Source data
------------------------------
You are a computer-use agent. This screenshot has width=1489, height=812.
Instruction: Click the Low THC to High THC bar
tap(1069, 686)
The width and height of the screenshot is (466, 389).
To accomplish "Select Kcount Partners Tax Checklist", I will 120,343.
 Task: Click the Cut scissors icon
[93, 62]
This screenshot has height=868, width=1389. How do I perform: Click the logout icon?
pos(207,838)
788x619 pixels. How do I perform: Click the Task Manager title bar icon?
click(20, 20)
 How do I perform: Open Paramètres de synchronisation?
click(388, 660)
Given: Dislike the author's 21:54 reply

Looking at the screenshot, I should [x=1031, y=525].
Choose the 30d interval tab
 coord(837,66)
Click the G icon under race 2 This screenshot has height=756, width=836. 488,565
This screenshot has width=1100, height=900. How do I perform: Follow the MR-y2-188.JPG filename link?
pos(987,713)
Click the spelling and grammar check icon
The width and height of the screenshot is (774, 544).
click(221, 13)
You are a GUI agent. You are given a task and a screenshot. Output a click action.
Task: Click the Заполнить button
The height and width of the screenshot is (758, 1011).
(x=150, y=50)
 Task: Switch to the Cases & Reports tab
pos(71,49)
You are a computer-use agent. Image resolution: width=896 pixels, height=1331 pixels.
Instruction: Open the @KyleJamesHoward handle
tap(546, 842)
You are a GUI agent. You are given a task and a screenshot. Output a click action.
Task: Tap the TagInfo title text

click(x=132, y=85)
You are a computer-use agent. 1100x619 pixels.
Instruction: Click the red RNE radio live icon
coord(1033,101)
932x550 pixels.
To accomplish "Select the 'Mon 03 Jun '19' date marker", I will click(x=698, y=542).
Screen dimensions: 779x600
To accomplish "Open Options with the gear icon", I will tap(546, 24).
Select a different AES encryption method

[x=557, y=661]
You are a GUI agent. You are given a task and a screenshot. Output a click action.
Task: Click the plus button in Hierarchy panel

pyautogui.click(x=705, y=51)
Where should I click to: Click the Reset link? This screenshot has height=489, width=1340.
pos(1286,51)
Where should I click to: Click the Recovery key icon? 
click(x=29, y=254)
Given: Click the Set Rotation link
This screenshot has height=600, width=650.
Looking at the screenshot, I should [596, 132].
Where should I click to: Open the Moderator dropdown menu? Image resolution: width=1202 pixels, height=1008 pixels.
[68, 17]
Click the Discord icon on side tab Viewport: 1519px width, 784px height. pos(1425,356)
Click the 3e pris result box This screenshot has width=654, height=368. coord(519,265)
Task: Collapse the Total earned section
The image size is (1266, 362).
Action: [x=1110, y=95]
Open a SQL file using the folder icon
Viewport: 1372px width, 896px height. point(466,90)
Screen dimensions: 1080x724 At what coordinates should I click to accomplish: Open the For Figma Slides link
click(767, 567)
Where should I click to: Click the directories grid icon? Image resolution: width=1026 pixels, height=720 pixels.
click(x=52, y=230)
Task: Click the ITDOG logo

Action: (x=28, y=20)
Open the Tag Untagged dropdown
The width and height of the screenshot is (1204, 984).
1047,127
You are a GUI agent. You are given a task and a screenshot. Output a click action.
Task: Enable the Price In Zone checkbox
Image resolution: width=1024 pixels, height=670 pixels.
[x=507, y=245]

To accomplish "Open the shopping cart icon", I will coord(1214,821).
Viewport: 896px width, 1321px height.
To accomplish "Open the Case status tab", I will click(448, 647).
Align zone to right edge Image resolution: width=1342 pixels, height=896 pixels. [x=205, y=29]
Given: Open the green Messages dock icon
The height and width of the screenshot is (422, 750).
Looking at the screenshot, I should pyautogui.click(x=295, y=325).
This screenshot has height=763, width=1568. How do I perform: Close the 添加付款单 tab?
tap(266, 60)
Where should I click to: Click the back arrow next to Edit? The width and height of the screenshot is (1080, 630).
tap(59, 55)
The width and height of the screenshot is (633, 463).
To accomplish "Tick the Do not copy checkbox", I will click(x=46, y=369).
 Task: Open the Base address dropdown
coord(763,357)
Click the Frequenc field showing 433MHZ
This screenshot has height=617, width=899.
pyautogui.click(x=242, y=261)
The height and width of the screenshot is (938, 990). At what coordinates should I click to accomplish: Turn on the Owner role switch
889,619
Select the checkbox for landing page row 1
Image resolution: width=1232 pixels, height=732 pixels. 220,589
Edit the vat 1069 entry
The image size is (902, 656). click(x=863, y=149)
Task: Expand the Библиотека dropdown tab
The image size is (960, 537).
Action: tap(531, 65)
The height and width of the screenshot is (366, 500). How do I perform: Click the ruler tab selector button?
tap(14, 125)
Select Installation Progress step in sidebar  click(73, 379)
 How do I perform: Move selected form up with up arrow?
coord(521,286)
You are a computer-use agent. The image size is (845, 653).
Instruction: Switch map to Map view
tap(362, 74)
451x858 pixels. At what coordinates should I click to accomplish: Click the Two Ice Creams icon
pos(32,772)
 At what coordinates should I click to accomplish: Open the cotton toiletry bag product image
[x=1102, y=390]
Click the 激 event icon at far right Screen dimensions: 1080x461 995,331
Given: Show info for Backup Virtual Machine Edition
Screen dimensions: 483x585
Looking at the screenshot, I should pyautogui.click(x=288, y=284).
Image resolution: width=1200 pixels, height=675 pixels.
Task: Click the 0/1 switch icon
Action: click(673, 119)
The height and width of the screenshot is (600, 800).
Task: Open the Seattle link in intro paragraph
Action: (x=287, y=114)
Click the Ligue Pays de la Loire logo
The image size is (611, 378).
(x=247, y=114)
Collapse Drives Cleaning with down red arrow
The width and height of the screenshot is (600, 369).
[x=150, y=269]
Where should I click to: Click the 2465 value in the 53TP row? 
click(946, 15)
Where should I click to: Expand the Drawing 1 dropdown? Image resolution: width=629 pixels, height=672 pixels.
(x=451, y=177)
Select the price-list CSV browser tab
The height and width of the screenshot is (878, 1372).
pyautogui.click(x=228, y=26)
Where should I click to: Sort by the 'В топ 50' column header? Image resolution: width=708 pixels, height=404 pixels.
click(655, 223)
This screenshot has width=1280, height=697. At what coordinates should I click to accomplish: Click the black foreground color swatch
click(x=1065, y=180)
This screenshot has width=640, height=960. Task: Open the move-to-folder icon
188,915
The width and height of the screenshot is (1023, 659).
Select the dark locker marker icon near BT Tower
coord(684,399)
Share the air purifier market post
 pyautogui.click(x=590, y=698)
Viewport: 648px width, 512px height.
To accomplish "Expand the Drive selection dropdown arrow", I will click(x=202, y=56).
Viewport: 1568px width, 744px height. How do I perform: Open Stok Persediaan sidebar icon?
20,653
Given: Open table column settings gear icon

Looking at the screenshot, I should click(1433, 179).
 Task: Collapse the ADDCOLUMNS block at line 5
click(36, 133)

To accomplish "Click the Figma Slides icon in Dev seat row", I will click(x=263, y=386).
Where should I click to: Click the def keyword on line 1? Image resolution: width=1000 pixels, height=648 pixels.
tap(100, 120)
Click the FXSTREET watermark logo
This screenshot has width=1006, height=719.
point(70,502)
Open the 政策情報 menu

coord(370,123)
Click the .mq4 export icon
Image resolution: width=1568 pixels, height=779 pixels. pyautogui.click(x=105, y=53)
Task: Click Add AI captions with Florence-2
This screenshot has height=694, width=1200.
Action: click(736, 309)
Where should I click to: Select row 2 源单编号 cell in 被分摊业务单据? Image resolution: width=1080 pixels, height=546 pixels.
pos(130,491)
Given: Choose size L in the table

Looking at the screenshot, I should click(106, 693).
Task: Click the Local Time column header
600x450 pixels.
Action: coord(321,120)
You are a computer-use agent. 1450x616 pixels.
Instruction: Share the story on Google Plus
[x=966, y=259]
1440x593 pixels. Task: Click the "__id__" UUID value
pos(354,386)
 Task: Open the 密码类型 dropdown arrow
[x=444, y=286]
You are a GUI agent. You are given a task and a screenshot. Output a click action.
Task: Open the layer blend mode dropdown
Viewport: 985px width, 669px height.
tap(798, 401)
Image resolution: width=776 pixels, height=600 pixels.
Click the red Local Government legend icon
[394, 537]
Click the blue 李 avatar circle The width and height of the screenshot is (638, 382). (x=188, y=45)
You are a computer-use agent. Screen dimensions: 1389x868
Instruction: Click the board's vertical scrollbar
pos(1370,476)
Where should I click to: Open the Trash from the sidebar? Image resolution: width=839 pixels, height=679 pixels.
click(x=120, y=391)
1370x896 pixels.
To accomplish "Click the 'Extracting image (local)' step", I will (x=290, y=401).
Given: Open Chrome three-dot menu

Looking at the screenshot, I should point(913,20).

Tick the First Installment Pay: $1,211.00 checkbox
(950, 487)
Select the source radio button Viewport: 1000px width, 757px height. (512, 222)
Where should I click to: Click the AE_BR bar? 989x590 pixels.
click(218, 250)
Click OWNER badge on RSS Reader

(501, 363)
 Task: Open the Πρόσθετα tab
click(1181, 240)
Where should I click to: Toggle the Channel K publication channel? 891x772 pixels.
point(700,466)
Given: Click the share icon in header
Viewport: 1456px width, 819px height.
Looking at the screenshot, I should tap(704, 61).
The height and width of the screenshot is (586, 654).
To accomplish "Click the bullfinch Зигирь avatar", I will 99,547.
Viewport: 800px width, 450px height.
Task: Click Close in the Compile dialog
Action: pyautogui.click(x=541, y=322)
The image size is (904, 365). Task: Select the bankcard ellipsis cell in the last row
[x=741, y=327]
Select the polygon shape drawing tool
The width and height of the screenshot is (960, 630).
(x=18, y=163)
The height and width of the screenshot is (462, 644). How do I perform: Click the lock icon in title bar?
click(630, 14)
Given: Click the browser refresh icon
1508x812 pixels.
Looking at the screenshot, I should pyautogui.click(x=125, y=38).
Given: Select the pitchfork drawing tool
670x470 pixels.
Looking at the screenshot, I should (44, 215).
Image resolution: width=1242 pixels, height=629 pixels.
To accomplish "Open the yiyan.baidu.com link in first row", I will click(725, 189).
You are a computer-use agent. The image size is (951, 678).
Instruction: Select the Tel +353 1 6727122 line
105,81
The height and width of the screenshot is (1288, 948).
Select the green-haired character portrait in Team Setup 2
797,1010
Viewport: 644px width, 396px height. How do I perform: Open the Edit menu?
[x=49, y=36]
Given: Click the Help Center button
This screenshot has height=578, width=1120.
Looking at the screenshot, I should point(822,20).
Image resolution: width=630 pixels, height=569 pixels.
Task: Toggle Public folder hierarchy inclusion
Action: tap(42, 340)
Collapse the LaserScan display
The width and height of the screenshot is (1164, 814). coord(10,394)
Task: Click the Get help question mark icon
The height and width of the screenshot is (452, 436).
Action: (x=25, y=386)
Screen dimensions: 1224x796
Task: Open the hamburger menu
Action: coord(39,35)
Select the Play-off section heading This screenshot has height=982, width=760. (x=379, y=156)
------------------------------
→ **WHAT YOU NEED TO DO**
What are the lines above, starting at the one with "The height and width of the screenshot is (938, 990)." and ending at the one with "Select Installation Progress"? Give them again exactly, and only them.

→ **RESULT FOR THIS EXERCISE**
The height and width of the screenshot is (938, 990). At what coordinates should I click to accomplish: Turn on the Owner role switch
889,619
Select the checkbox for landing page row 1
Image resolution: width=1232 pixels, height=732 pixels. 220,589
Edit the vat 1069 entry
The image size is (902, 656). click(x=863, y=149)
Task: Expand the Библиотека dropdown tab
The image size is (960, 537).
Action: tap(531, 65)
The height and width of the screenshot is (366, 500). How do I perform: Click the ruler tab selector button?
tap(14, 125)
Select Installation Progress step in sidebar  click(73, 379)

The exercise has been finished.